Al grido di Make America Great Again, Donald Trump ha ribadito e rinvigorito i concetti del Partito Repubblicano: superiorità economica degli Usa, da attuarsi anche con una politica protezionista; sicurezza dei confini, che si traduce con un duro contrasto all’immigrazione e tutela della famiglia tradizionale, un punto consolidato dalla scelta di J.D. Vance come vicepresidente. Sotto il profilo commerciale, la supremazia della competitività americana si traduce con una maggiore tutela delle industrie tradizionali (petrolio, acciaio e carbone).
Tutti questi principi conservatori hanno trovato un vasto consenso tra gli over 65, molti dei quali risiedono negli Stati del Midwest e Sud, regioni chiave del “Rust Belt”. Al contrario, tra gli elettori più giovani è cresciuta la consapevolezza sull’importanza delle politiche Esg (Environmental, Social, Governance), con il 58% degli americani sotto i 30 anni favorevole a vincolare le grandi aziende a standard ambientali stringenti, rispetto al solo 33% tra gli over 65.
Con la rielezione di Trump, invece, proprio le big americane stanno scappando dagli impegni green temendo ripercussioni legali ed economiche ai loro business. Il ritorno del tycoon alla Casa Bianca segna una battuta d’arresto anche per la sostenibilità sociale. Non a caso, ancora prima dell’Inauguration Day, Meta e Amazon (ma non Apple) hanno abbandonato i propri programmi DEI (Diversity, Equity and Inclusion).

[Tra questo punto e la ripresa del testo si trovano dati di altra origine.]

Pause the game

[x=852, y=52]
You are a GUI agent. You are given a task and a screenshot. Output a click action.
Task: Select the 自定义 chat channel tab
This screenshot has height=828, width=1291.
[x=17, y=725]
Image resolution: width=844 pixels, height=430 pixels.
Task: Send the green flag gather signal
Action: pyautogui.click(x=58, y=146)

Lotta al cambiamento climatico, una questione generazionale
La transizione ecologica e la lotta al cambiamento climatico rappresentano altre grandi linee di frattura tra le generazioni. Durante la prima presidenza Trump, l’uscita degli Stati Uniti dall’Accordo di Parigi (oggi minacciata anche da Afd) provocò proteste da parte della generazione più giovane: il 72% dei giovani sotto i 30 anni si oppose alla decisione, mentre il 59% degli over 65 si dichiarò favorevole. Ad oggi, mentre la maggioranza dei millennial (74%) e della Gen Z (81%) considera la crisi climatica una priorità urgente, questo numero scende al 48% tra gli over 65.
La legislazione per incentivare la transizione energetica — come il Inflation Reduction Act promosso da Biden — trova un consenso molto più ampio tra i giovani rispetto agli anziani, che tendono a temere gli effetti economici di una rapida transizione.
L’età cambia, i voti pure
Insieme all’invecchiamento demografico, negli ultimi otto anni, si è registrata una maggiore polarizzazione di genere tra i partiti americani: gli anziani con età compresa tra i 65 e i 74 anni hanno rafforzato il proprio supporto ai Repubblicani passando dal 51% nel 2016 al 58% nel 2024. In confronto, gli elettori giovani — soprattutto tra i 18 e i 24 anni — hanno consolidato la propria preferenza per i Democratici, passando dal 55% nel 2016 al 63% nel 2024. Il 68% degli elettori under 30 ritiene che il governo federale debba fare di più per proteggere i diritti civili, un valore che scende al 37% tra gli over 65.
Tante cose sono cambiate dal 2017 al 2025, ma l’Inauguration Day di oggi segna un punto di discontinuità rispetto alla recente storia americana.